The water to make the ice was originally to be pumped from the pond, but that plan quickly changed following advice that pond water might damage the equipment. Instead, NCCS Headmaster Henry Welles agreed to allow a hose to be strung from the old Upper School Building, down the hill, and across the road to carry tap water. Thanks to this ingenious solution, the Winter Club opened, on time, on Thanksgiving Day. Rumor has it that Jane and Stan Resor were swept around the ice on the Zamboni, while founding members sipped champagne rink-side and applauded!
In 2003, the Winter Club underwent an extensive renovation project. Intimately involved in the renovation were Don O’Brien, then Winter Club President, Elliot Siderides, designer and builder for the project, and Joe Merrill, chairman of the Building Committee.

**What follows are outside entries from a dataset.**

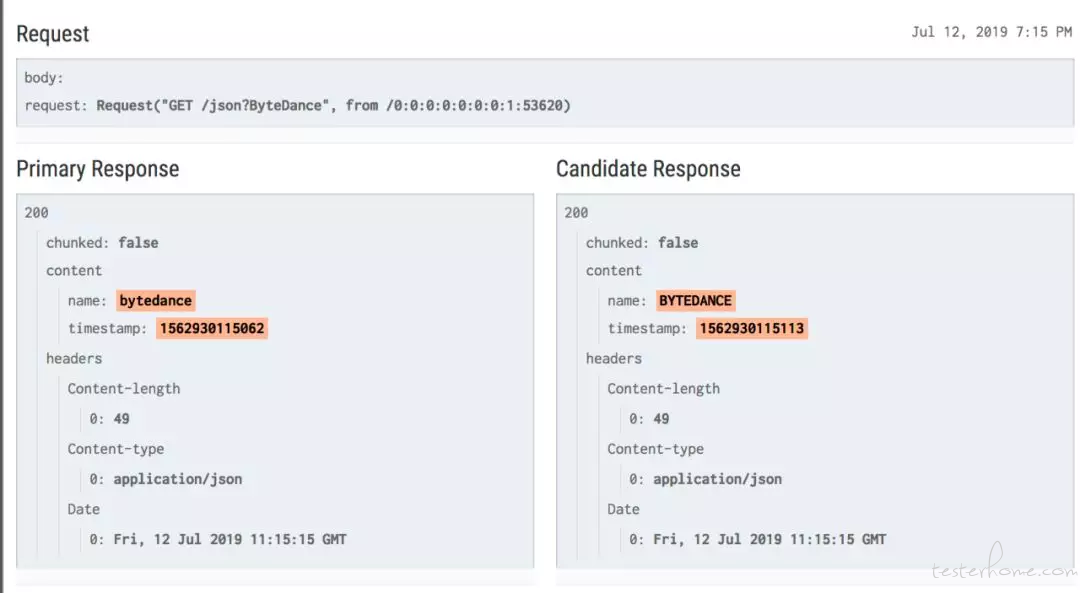Click the Candidate Response heading
Viewport: 1080px width, 593px height.
point(648,169)
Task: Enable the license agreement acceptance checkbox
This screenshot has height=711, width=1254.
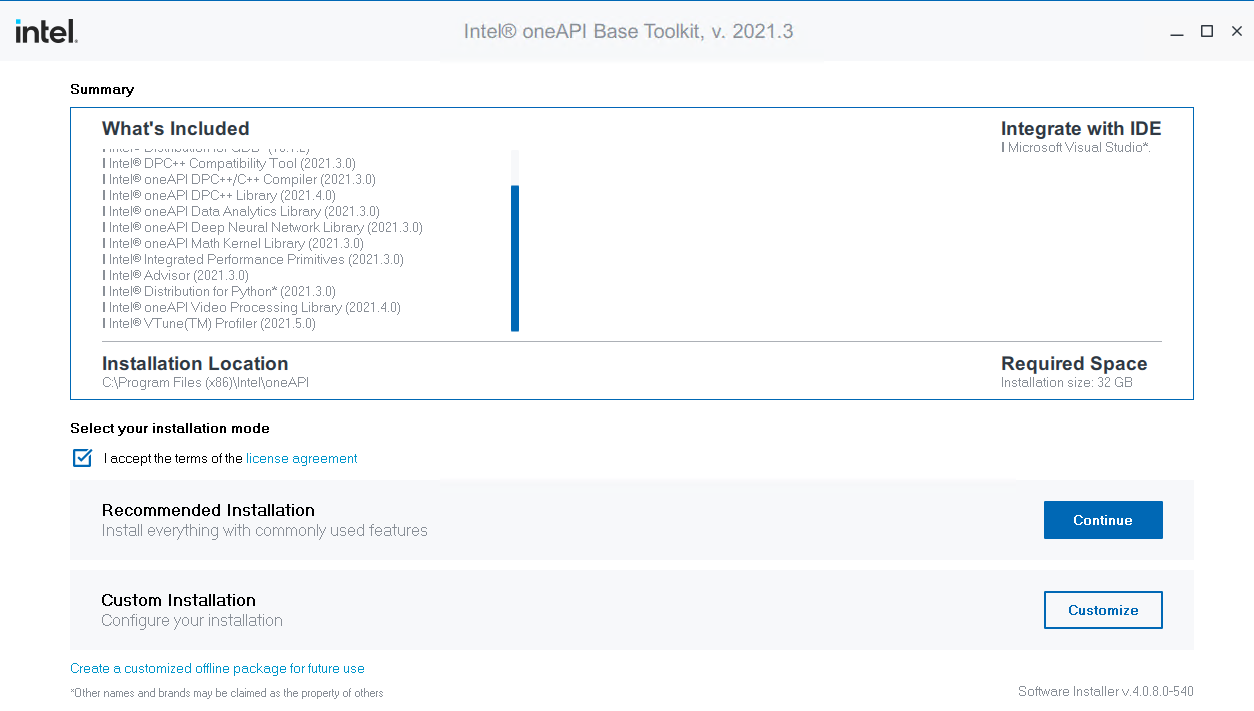Action: point(82,457)
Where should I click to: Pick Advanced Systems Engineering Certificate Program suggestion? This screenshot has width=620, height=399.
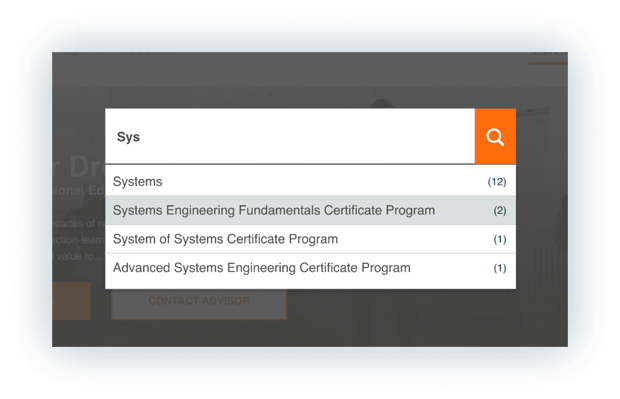pos(310,268)
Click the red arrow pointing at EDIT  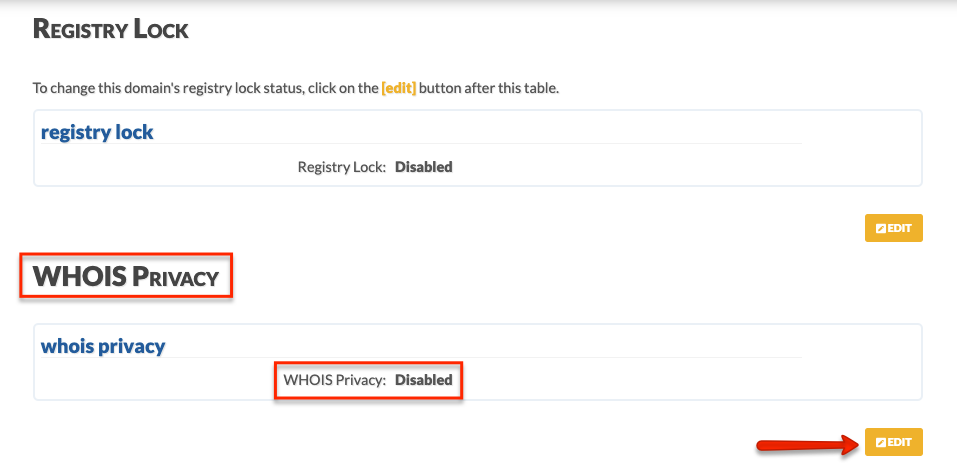point(807,444)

The wonderful history of the Winter Club is apparent in every square foot of the new space, and it exudes the charm and purpose of yesteryear. The warm and inviting Adirondack-style lodge with a large central fireplace, and lots of glass for watching skaters on the pond and the rink sits on exactly the same footprint as the original building. Members honored Stanley Resor at the dedication of the new clubhouse on November 22, 2003. During his remarks, Mr. Resor praised his late wife Jane, stating that it was really her love and commitment to the sport of skating that made the New Canaan Winter Club a dream come true.
Today the Winter Club has over 300 regular, limited, special, non-resident and lifetime members, including several of the original members, and bondholders from the 1957 opening. While the majority of the club’s members are from New Canaan, a large number hail from Darien, Wilton, Stamford and neighboring communities. The programs offered members has swelled to include figure skating for all levels, travel and house league hockey for kids of all ages and adult hockey for men and women. Through the years the club has maintained its original charter–and charm–as a unique place for area families to take to the ice for fresh air and good clean fun.
The New Canaan Winter Club wishes to thank New Canaan Country School for allowing us to include this article, which appeared in Winter 2004 issue of the NCCS Bulletin, on our website and in our handbook. We also wish to join NCCS in thanking Mr. Stanley Resor for sharing his memories on the history of the club for the writing of this story. And finally, we dedicate this piece to the memory of Jane Resor, whose vision has helped shape so many childhoods and brought so much happiness to so many families.